* BEGIN SOURCE *
@noble/secp256k1

What is @noble/secp256k1?

@noble/secp256k1 is a JavaScript library for elliptic curve cryptography, specifically for the secp256k1 curve. It is commonly used in blockchain and cryptocurrency applications for key generation, signing, and verification.

What are @noble/secp256k1's main functionalities?

Key Generation

This feature allows you to generate a random private key and derive the corresponding public key using the secp256k1 curve.

const secp = require('@noble/secp256k1');
const privateKey = secp.utils.randomPrivateKey();
const publicKey = secp.getPublicKey(privateKey);
console.log('Private Key:', privateKey);
console.log('Public Key:', publicKey);

Signing

This feature allows you to sign a message using a private key. The message is an array of bytes, and the signature is generated using the secp256k1 curve.

const secp = require('@noble/secp256k1');
const message = new Uint8Array([1, 2, 3]);
const privateKey = secp.utils.randomPrivateKey();
const signature = secp.sign(message, privateKey);
console.log('Signature:', signature);

Verification

This feature allows you to verify a signature using the corresponding public key and the original message. It returns a boolean indicating whether the signature is valid.
* END SOURCE *
* BEGIN DATA LISTING *
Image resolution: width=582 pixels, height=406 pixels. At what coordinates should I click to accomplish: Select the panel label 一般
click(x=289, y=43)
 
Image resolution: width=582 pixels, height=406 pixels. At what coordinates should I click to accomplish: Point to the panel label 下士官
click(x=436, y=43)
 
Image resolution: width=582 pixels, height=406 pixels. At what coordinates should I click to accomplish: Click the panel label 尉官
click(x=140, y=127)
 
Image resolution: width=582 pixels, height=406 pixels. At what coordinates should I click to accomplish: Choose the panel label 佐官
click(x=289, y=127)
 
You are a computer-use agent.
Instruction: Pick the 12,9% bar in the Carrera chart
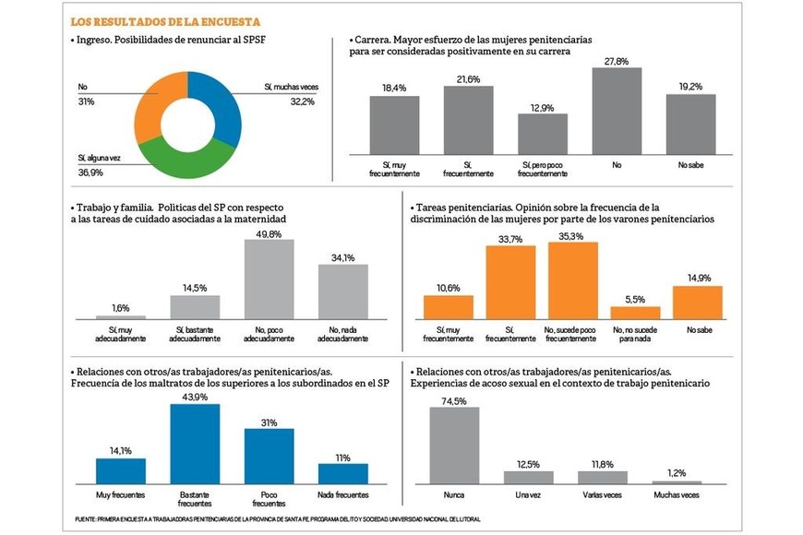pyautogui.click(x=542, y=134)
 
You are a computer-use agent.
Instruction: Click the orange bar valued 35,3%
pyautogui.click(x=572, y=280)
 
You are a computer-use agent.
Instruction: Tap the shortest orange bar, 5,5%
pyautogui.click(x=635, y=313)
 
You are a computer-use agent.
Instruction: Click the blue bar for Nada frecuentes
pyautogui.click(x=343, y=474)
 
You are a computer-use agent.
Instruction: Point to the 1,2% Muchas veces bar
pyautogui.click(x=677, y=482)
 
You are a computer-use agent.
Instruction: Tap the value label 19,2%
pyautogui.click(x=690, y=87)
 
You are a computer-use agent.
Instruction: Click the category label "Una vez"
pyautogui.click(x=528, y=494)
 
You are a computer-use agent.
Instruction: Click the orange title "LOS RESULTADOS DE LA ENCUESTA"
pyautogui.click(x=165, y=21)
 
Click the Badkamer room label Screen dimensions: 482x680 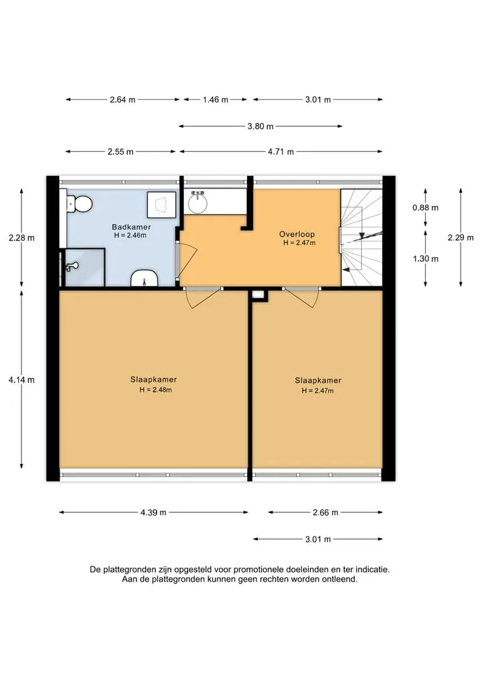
* END DATA LISTING *
• EXERCISE 1: Can you repeat the stretch of the @noble/secp256k1 text from "What are @noble/secp256k1's" through "key using the secp256k1 curve."?
• EXERCISE 2: Could you carry the @noble/secp256k1 text on from the point where it stops?
None of the lines is needed.

• TASK RESULT 1:
What are @noble/secp256k1's main functionalities?

Key Generation

This feature allows you to generate a random private key and derive the corresponding public key using the secp256k1 curve.

• TASK RESULT 2:
const secp = require('@noble/secp256k1');
const message = new Uint8Array([1, 2, 3]);
const privateKey = secp.utils.randomPrivateKey();
const publicKey = secp.getPublicKey(privateKey);
const signature = secp.sign(message, privateKey);
const isValid = secp.verify(signature, message, publicKey);
console.log('Is the signature valid?', isValid);

Other packages similar to @noble/secp256k1

elliptic

Elliptic is a widely-used JavaScript library for elliptic curve cryptography. It supports multiple curves, including secp256k1. Compared to @noble/secp256k1, elliptic is more versatile but may be less optimized for performance in secp256k1-specific use cases.

secp256k1

Secp256k1 is a native Node.js binding to the secp256k1 library used in Bitcoin. It is highly optimized for performance but requires native compilation, which can be a drawback for some users. @noble/secp256k1, being a pure JavaScript implementation, is easier to use in browser environments.

bitcoinjs-lib

BitcoinJS is a library for Bitcoin-related operations, including key generation, signing, and verification using secp256k1. While it offers a broader range of Bitcoin-specific functionalities, it is less focused on general elliptic curve cryptography compared to @noble/secp256k1.

README

noble-secp256k1

Fastest JS implementation of secp256k1, an elliptic curve that could be used for asymmetric encryption, ECDH key agreement protocol and signature schemes. Supports deterministic ECDSA from RFC6979 and Schnorr signatures from BIP0340.

Audited by an independent security firm. Check out the online demo and blog post: Learning fast elliptic-curve cryptography in JS

This library belongs to noble crypto

noble-crypto — high-security, easily auditable set of contained cryptographic libraries and tools.

• No dependencies, one small file
• Easily auditable TypeScript/JS code
• Supported in all major browsers and stable node.js versions
• All releases are signed with PGP keys
• Check out homepage & all libraries: secp256k1, ed25519, bls12-381, hashes

Usage

Use NPM in node.js / browser, or include single file from GitHub's releases page:

npm install @noble/secp256k1

// Common.js and ECMAScript Modules (ESM)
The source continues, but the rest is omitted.